Ingredients
- 1/4 cup chopped onion
- 3 cloves garlic, minced
- 2 stalks celery, chopped
- 2 tablespoons olive oil
- 1 tablespoon crab boil seasoning (recommended: Old Bay)
- 1/2 teaspoon lemon pepper seasoning
- 1 tablespoon Worcestershire sauce
- 1 1/2 quarts chicken broth
- 2 cups water
- 2 cups baby potatoes, cut into cubes
- 1/2 cup green beans
- 1 cup corn
- 1 (28-ounce) can San Marzano diced tomatoes with juices
- 1 bay leaf
- 1 pound crab meat
Directions
In a large soup pot or Dutch oven, saute the onions, garlic, and celery in the olive oil over medium heat for 5 minutes. Add the crab boil seasoning, lemon pepper seasoning, and Worcestershire sauce. Stir until all the vegetables are coated with seasoning and spices. Add all the other ingredients except for the crab. Simmer over low heat until potatoes are soft, 45 minutes to 1 hour.

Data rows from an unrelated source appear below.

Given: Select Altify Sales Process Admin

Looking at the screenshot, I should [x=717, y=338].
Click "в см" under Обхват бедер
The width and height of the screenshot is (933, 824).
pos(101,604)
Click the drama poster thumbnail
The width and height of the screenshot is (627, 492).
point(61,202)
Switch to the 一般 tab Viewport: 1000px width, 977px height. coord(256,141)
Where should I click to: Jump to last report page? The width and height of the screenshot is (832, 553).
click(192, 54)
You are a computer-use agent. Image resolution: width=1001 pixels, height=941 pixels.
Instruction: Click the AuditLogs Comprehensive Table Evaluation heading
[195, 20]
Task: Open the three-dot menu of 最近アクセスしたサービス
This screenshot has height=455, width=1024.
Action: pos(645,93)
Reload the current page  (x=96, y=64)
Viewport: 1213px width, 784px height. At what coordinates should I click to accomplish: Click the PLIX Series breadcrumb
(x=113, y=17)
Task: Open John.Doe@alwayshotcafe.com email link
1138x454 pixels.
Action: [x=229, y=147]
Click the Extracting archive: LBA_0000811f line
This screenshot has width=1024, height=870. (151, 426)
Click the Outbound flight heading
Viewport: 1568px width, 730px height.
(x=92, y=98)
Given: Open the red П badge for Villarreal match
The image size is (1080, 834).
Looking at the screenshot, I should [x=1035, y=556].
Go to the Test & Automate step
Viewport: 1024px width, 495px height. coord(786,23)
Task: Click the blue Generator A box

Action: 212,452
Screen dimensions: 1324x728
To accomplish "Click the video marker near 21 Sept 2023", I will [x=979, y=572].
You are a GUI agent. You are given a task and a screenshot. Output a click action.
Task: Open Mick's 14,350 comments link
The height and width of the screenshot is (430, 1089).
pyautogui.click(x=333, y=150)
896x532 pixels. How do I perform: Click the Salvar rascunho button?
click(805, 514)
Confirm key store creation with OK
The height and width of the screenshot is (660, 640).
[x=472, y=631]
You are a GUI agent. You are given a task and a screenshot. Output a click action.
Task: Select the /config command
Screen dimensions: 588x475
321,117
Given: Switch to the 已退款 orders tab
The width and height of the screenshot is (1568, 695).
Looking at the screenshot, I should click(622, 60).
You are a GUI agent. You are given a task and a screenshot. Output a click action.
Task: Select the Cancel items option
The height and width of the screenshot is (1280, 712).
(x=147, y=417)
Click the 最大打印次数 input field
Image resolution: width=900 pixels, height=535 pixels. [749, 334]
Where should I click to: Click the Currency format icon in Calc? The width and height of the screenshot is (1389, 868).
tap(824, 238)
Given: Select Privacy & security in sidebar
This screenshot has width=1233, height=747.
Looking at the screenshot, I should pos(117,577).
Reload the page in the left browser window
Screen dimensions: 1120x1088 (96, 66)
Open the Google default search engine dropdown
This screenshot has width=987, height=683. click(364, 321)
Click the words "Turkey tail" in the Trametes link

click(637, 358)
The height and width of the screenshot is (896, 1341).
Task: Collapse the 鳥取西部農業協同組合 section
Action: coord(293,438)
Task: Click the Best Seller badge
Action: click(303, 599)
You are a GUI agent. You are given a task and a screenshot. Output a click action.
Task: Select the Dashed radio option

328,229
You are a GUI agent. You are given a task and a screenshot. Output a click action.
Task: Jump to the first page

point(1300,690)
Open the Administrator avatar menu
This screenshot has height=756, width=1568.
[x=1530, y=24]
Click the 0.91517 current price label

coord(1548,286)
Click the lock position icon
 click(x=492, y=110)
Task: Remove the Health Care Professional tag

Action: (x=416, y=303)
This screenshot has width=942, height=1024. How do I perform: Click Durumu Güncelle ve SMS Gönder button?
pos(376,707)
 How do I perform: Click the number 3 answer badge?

While the soup is cooking, pick through the crab meat just to ensure that all shells are removed. Stir in crab the last 10 minutes of cooking.
This recipe was provided by professional chefs and has been scaled down from a bulk recipe provided by a restaurant. The Food Network Kitchens chefs have not tested this recipe, in the proportions indicated, and therefore, we cannot make any representation as to the results.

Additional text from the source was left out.